Mehmet Demirbaş: "Sabah iyi başlarsam iyi gider, kötü başlarsam kötü gider. Buna inanırım, o nedenle daha pozitif işleri, toplantıları sabah almaya çalışırım."

Bilkent Üniversitesi Endüstri Mühendisliği Bölümü tarafından organize edilen, iş hayatındaki Bilkent Endüstri mezunları ile iş hayatına atılacak bölüm öğrencilerini buluşturan 2014 LCW Mülakatları sayesinde Mehmet Demirbaş ile tanışma şansı yakaladım. 

Gerek tecrübelerini içtenlikle paylaşması, gerekse hayalimdeki işi yapmam için beni motive etmiş olması çok keyifli ve değerli bir mülakat geçirmemi sağladı.

Mehmet Demirbaş ile röportaj yapmış olmak benim için onur verici ve büyük bir şans. Vakit ayırdığı için kendisine tekrar teşekkür ederim.
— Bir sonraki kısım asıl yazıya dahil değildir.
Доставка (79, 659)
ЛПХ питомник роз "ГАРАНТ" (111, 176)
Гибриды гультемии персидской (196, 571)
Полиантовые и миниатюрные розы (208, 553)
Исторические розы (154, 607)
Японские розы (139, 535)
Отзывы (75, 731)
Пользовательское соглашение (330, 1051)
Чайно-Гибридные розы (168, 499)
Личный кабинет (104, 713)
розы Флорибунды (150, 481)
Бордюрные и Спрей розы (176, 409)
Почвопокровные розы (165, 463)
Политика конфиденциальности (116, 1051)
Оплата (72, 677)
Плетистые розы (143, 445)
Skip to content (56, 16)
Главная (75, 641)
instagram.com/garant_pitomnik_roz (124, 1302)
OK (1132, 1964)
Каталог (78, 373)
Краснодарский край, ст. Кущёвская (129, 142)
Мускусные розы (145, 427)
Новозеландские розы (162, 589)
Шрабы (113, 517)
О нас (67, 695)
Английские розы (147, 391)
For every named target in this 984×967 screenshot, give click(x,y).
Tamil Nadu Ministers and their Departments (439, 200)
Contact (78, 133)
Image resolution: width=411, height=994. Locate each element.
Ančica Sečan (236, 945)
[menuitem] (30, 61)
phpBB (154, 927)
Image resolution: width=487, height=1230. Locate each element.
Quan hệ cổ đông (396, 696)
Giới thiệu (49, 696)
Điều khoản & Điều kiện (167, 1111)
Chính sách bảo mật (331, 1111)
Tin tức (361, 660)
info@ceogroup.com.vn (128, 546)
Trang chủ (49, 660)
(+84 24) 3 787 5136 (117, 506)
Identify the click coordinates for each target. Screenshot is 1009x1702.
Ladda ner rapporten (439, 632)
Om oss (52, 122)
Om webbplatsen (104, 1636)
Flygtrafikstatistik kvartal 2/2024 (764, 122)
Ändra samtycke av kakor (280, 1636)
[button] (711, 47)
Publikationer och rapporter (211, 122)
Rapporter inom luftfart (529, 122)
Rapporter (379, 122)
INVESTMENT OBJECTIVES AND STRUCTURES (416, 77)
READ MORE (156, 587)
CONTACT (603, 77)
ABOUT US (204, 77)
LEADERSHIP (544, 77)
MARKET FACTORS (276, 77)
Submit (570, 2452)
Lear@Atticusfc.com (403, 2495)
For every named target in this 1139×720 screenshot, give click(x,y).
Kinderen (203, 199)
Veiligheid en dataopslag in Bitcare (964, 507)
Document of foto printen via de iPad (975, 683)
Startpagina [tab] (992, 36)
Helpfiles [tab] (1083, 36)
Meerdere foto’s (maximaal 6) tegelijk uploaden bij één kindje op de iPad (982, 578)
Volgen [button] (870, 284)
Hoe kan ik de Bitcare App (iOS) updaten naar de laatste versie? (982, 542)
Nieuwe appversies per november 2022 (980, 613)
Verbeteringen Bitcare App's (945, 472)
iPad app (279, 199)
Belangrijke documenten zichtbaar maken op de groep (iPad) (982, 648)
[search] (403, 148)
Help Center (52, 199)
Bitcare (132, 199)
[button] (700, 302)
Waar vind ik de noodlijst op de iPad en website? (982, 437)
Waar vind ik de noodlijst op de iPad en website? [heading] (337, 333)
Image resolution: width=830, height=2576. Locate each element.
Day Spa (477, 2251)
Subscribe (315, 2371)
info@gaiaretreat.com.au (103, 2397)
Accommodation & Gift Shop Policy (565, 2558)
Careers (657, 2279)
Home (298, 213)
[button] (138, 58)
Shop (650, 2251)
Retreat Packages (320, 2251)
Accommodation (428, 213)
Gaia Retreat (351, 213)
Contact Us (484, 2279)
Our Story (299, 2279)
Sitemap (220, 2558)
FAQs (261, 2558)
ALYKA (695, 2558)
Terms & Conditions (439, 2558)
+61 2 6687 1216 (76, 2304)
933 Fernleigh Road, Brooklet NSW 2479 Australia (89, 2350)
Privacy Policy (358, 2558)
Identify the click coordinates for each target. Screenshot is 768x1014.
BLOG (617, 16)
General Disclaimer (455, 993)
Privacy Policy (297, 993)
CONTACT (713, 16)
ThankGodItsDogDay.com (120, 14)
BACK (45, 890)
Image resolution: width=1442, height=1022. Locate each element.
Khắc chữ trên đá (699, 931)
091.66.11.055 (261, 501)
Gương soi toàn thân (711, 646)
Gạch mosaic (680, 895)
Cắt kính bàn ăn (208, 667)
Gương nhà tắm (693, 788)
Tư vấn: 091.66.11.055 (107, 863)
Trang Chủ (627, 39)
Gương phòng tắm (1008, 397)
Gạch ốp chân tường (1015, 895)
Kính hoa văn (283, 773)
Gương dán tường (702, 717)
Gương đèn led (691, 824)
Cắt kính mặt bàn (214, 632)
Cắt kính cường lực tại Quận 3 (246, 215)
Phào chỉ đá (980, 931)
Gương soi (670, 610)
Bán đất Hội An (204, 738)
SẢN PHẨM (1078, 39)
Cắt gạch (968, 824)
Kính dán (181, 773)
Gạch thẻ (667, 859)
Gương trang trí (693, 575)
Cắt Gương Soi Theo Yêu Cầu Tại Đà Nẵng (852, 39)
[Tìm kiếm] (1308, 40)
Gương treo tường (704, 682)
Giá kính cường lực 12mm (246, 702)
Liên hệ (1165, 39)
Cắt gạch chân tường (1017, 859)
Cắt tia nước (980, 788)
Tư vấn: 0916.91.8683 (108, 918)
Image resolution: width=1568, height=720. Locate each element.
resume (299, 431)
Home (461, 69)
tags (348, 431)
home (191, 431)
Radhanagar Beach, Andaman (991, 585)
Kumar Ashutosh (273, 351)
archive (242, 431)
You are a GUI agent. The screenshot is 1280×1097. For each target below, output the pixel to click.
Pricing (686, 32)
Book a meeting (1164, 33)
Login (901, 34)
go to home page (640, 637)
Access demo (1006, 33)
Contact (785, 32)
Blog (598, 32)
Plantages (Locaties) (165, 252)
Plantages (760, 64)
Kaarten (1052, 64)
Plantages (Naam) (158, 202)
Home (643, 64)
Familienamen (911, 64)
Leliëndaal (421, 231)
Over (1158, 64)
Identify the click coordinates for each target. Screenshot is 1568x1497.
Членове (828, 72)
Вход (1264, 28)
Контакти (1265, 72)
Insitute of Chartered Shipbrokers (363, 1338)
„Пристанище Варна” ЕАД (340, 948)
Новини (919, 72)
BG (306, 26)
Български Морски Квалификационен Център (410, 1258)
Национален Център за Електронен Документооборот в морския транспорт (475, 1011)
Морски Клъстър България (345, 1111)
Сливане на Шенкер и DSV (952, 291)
Kısaca Mehmet Demirbaş’ı tanımak için:

Bilkent Üniversitesi Endüstri Mühendisliği’nden şeref derecesi ile 2002 yılında mezun olan Mehmet Demirbaş, aynı yıl Havelsan’da iş hayatına başladı. Sonrasında Sabancı Grup şirketlerinden Bimsa ve Enerjisa’da yıllar içerisinde danışmanlık, proje yöneticiliği, bilgi sistemleri müdürlüğü görevlerini yürüttü. 2011 yılından beri bünyesinde olduğu Vektora’da son olarak İş Geliştirme ve Projelerden Sorumlu Genel Müdür Yardımcılığı görevini devam ettiriyor.


Röportaj:

Şeyda: Sizi mutlu eden basit bir alışkanlığınız var mı?
Mehmet Demirbaş: Güzel yemek. Basit, leziz, güzel.

Şeyda: Mutluluğunuzu ya da gün içindeki modunuzu engelleyen bir durum var mı? Varsa neler bunlar?
Mehmet Demirbaş: Sabah iyi başlarsam iyi gider, kötü başlarsam kötü gider. Buna inanırım, o nedenle daha pozitif işleri, toplantıları sabah almaya çalışırım.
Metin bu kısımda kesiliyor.